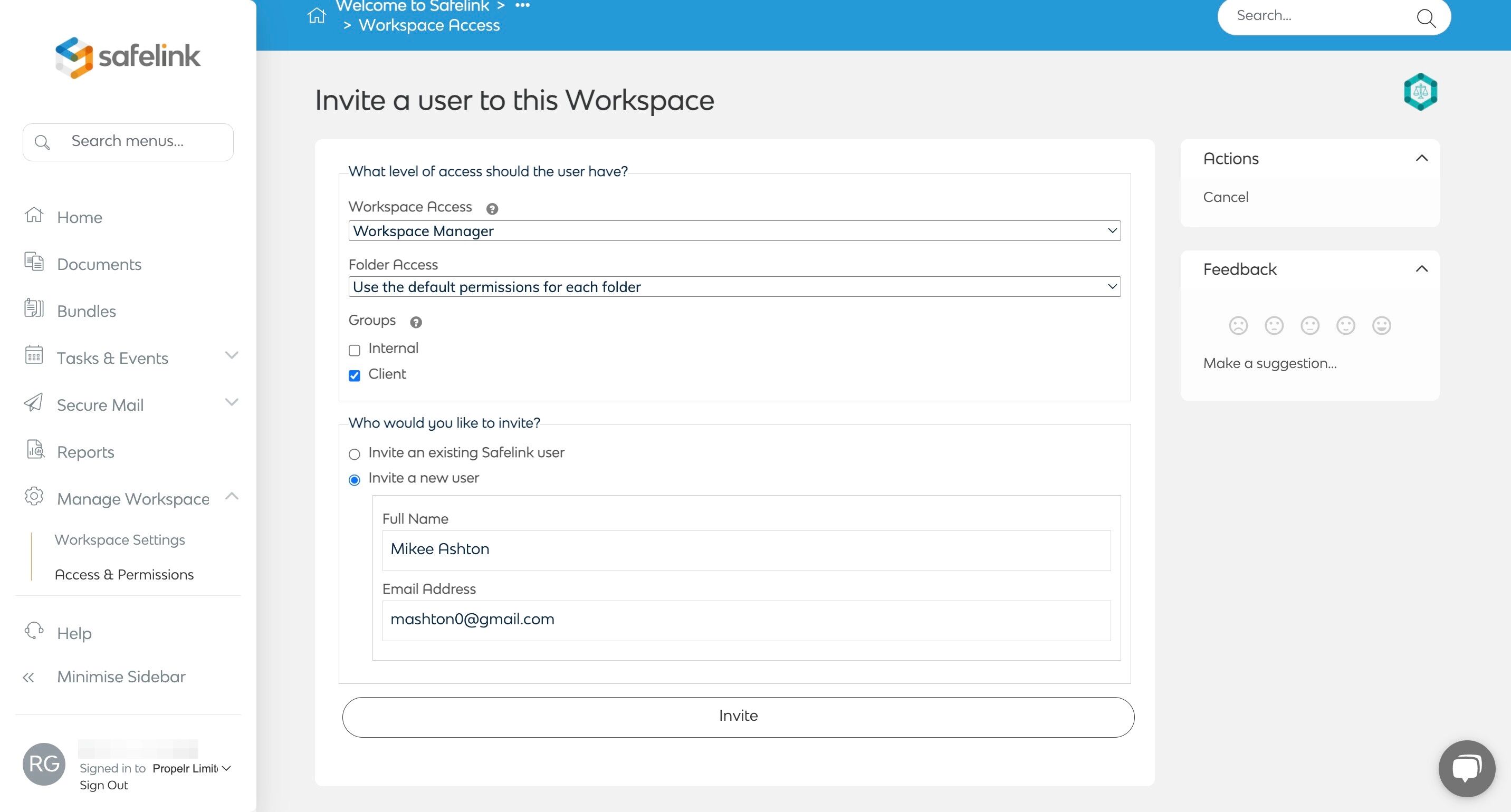This screenshot has width=1511, height=812.
Task: Uncheck the Client group checkbox
Action: tap(355, 376)
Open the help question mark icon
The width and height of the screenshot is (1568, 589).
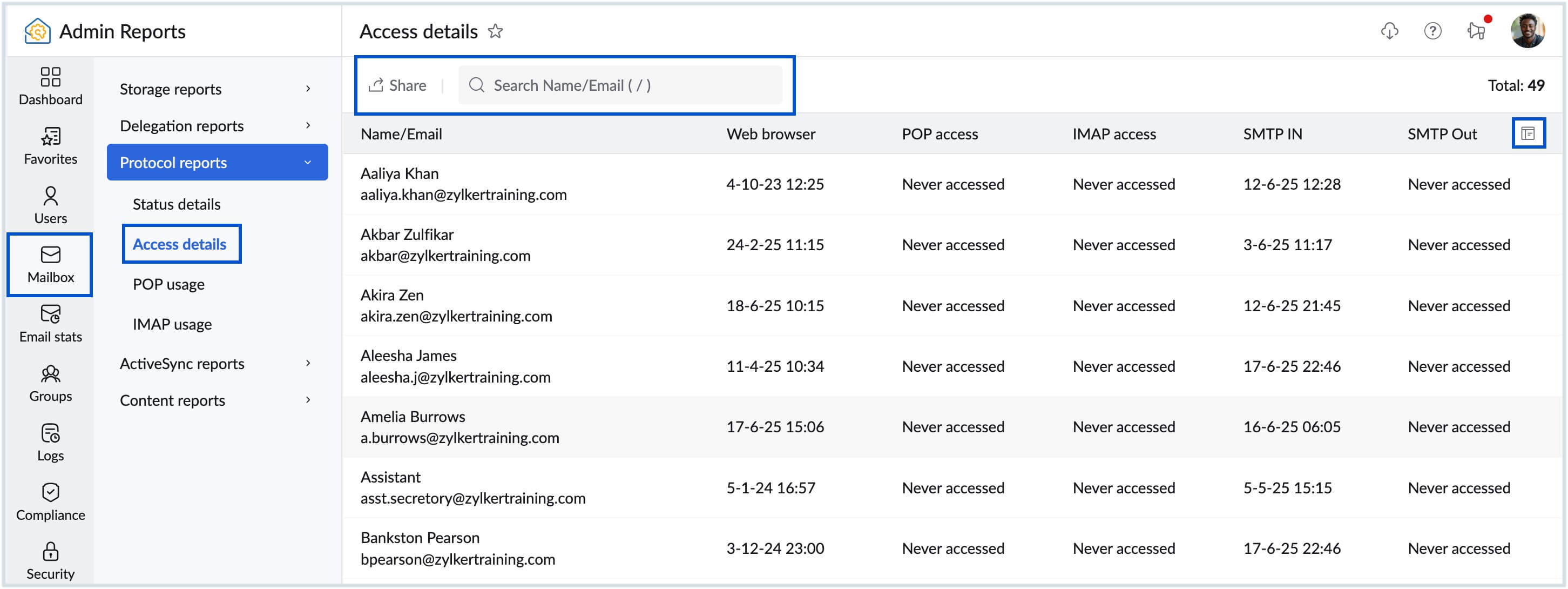(x=1434, y=30)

_AIM OF THE TASK_
For this exercise, output only the lines from the one bearing "The width and" to the end of the material above, exactly as written, with pictures left out.

_ANSWER AREA_
The width and height of the screenshot is (1568, 589).
(x=1434, y=30)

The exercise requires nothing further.